:: TASK PROMPT ::
For the data below, count the lines that have the string "Given" and state that number by itself.

:: DATA EXTRACT ::
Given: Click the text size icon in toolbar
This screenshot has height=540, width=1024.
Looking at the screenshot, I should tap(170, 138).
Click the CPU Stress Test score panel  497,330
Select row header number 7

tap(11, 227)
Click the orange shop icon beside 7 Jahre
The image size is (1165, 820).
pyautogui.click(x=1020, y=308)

...

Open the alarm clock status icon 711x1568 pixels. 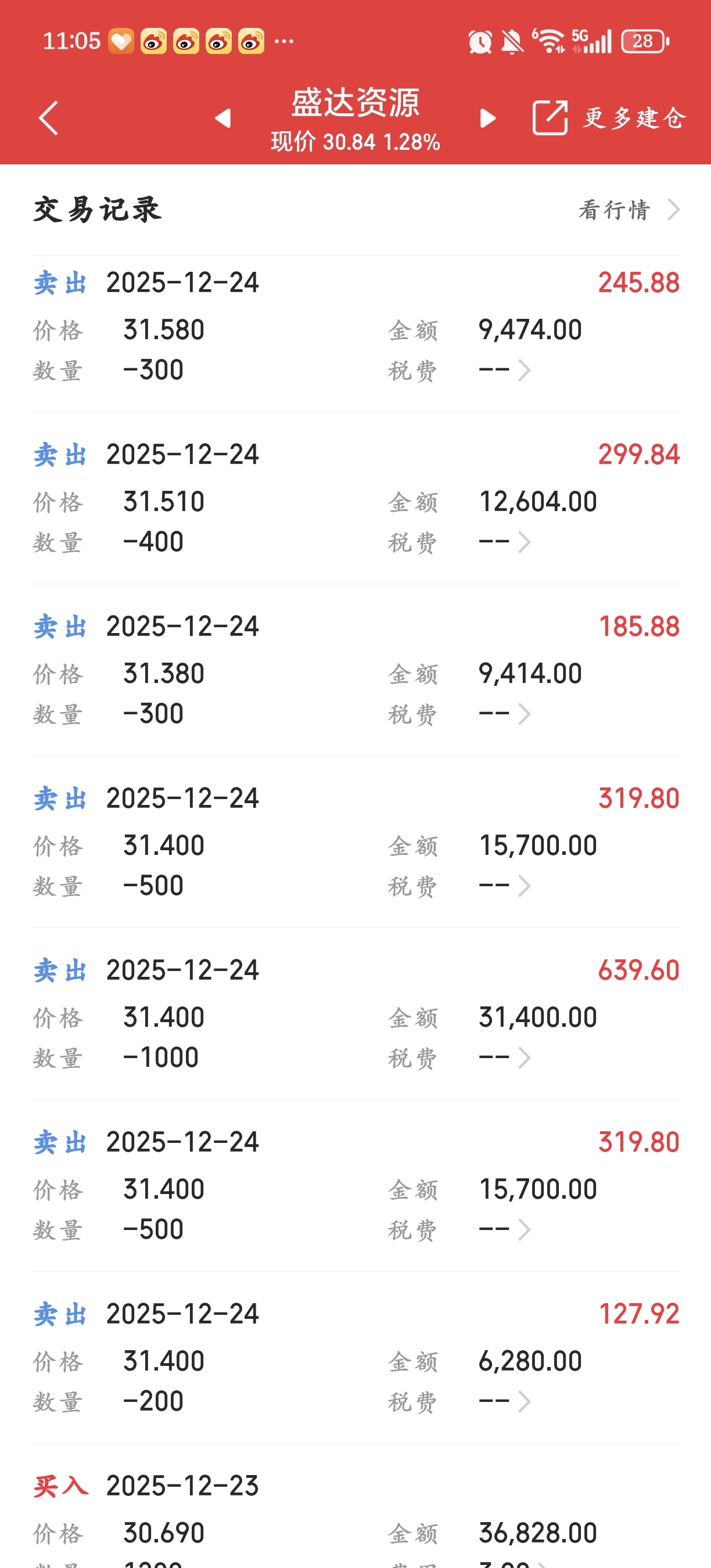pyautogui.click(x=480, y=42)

---

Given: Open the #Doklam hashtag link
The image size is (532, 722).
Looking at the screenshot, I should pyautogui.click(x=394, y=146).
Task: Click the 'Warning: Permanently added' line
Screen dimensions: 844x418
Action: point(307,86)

:: RESPONSE ::
2